Stored data entries:
■ ■ ■ ■ ■ ■ ■

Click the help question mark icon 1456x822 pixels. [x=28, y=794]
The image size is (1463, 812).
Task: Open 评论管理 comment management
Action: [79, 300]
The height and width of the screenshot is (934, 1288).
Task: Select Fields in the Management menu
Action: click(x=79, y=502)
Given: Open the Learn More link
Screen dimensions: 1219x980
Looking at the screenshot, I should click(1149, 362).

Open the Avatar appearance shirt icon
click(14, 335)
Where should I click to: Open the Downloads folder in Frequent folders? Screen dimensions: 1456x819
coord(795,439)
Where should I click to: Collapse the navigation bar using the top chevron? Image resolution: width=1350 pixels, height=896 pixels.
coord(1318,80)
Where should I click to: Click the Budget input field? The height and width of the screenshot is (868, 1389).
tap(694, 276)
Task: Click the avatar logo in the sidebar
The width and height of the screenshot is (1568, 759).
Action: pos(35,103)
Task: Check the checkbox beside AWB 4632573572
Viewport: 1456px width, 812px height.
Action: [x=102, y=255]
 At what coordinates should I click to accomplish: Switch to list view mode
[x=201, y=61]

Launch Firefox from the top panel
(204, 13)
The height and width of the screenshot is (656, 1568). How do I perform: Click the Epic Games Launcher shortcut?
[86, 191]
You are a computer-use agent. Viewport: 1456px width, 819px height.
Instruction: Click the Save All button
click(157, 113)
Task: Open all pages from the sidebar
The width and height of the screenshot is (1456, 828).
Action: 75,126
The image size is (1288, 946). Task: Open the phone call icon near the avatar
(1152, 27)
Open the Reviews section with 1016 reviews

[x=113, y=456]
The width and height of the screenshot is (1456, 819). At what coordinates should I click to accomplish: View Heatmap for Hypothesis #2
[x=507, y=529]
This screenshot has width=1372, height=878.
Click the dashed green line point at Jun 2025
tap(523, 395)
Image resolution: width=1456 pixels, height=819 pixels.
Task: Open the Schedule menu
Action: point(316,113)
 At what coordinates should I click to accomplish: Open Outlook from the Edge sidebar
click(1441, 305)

■ ■ ■ ■ ■ ■ ■

Your instructions:
Set down all of the lines above without altering a word.

Response for this exercise:
Click the help question mark icon 1456x822 pixels. [x=28, y=794]
The image size is (1463, 812).
Task: Open 评论管理 comment management
Action: [79, 300]
The height and width of the screenshot is (934, 1288).
Task: Select Fields in the Management menu
Action: click(x=79, y=502)
Given: Open the Learn More link
Screen dimensions: 1219x980
Looking at the screenshot, I should click(1149, 362).

Open the Avatar appearance shirt icon
click(14, 335)
Where should I click to: Open the Downloads folder in Frequent folders? Screen dimensions: 1456x819
coord(795,439)
Where should I click to: Collapse the navigation bar using the top chevron? Image resolution: width=1350 pixels, height=896 pixels.
coord(1318,80)
Where should I click to: Click the Budget input field? The height and width of the screenshot is (868, 1389).
tap(694, 276)
Task: Click the avatar logo in the sidebar
The width and height of the screenshot is (1568, 759).
Action: pos(35,103)
Task: Check the checkbox beside AWB 4632573572
Viewport: 1456px width, 812px height.
Action: [x=102, y=255]
 At what coordinates should I click to accomplish: Switch to list view mode
[x=201, y=61]

Launch Firefox from the top panel
(204, 13)
The height and width of the screenshot is (656, 1568). How do I perform: Click the Epic Games Launcher shortcut?
[86, 191]
You are a computer-use agent. Viewport: 1456px width, 819px height.
Instruction: Click the Save All button
click(157, 113)
Task: Open all pages from the sidebar
The width and height of the screenshot is (1456, 828).
Action: 75,126
The image size is (1288, 946). Task: Open the phone call icon near the avatar
(1152, 27)
Open the Reviews section with 1016 reviews

[x=113, y=456]
The width and height of the screenshot is (1456, 819). At what coordinates should I click to accomplish: View Heatmap for Hypothesis #2
[x=507, y=529]
This screenshot has width=1372, height=878.
Click the dashed green line point at Jun 2025
tap(523, 395)
Image resolution: width=1456 pixels, height=819 pixels.
Task: Open the Schedule menu
Action: point(316,113)
 At what coordinates should I click to accomplish: Open Outlook from the Edge sidebar
click(1441, 305)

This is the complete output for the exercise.